Source for “Thought for Extending the Practice”: “Daily Meditations”, Feb. 11, 2023 – Matthew Fox
An invitation to our virtual participants: Discussion and comments are very much encouraged and welcomed. Online discussions can be held in the comments section in the upcoming post on Facebook for this week’s Deacon’s Reflection which is part of adult formation at St. Francis Episcopal Church.
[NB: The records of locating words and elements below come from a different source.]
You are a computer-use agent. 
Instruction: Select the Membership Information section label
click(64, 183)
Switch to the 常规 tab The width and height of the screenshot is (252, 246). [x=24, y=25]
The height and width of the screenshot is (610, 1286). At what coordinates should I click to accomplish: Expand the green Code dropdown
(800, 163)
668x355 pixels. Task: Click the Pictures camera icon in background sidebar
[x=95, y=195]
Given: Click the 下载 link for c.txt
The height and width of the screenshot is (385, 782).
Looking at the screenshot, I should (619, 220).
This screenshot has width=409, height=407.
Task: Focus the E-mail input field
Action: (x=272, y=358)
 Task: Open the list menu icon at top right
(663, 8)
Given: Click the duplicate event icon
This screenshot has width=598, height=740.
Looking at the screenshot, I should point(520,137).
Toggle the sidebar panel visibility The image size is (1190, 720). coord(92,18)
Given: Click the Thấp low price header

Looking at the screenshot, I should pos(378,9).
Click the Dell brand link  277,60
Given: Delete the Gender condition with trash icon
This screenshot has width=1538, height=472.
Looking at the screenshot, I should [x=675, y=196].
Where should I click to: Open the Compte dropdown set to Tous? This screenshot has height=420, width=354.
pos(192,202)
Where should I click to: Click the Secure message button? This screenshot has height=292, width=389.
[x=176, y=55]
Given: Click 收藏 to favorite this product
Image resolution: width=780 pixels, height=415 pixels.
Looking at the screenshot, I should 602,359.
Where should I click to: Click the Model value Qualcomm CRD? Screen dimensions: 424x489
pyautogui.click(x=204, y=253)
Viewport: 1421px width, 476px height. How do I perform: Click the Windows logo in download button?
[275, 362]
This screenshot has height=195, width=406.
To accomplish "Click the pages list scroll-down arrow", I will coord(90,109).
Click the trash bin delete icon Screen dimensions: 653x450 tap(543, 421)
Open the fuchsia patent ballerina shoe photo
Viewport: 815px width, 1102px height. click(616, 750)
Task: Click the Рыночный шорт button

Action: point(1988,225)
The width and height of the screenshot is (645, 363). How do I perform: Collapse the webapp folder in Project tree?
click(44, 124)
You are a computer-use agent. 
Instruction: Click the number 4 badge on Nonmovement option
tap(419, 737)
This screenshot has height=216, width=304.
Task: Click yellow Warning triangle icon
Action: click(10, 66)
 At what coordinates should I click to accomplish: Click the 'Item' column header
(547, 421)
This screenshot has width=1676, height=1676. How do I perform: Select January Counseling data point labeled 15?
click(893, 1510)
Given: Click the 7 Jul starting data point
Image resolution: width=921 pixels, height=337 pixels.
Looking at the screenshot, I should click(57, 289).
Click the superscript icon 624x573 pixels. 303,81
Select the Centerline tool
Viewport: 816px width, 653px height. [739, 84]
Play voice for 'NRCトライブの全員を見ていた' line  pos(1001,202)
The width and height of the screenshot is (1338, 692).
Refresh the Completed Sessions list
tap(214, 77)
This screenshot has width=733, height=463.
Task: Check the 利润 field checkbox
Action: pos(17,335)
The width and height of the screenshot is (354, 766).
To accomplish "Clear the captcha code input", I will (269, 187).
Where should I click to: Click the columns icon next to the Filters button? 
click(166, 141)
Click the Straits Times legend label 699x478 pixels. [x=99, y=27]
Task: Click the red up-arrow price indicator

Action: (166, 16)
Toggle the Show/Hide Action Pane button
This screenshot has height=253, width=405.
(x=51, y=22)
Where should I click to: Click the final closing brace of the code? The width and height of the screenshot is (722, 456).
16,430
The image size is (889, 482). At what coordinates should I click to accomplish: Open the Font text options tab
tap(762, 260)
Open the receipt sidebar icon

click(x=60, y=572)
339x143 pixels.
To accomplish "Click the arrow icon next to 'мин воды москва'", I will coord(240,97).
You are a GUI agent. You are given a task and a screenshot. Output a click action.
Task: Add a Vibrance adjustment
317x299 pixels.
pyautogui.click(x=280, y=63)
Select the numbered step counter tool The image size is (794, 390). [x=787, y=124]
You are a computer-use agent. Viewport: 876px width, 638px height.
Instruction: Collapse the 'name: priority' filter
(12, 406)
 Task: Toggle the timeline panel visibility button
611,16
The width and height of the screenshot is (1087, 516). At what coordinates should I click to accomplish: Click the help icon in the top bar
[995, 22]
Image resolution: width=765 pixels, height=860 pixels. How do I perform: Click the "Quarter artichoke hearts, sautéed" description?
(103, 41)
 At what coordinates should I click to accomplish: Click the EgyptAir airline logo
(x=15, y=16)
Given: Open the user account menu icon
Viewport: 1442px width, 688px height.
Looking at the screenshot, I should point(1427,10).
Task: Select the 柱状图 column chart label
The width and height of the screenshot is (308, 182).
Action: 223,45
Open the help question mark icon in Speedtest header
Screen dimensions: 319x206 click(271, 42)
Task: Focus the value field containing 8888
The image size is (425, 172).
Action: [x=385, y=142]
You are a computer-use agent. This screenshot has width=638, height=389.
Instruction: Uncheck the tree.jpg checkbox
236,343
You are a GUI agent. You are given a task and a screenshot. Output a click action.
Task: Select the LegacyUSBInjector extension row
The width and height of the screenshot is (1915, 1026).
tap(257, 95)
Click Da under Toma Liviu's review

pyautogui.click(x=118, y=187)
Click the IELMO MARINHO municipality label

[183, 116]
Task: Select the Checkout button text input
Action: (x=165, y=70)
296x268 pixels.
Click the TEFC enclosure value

Closing Prayer – Prayer of Blessing
The blessings of sun, the blessings of moon, the blessings of east and of west, to guide us on the way, to lighten our eyes, to strengthen our will and our loving.
The blessings of earth, the blessings of air, the blessings of fire and of water, to fill us with heaven, to free us with mercy, to stir us with flames of compassion.
May the light of God illumine the heart of my soul. May the flame of Christ kindle me to love.
May the fire of the Spirit free me to live this day, tonight, and forever. Amen.
- John Philip Newell, Praying with the Earth – A Prayerbook for Peace, p. 36.
“Inspired”, Deacon Joe Dzugan, St. Francis Episcopal Church, 2023.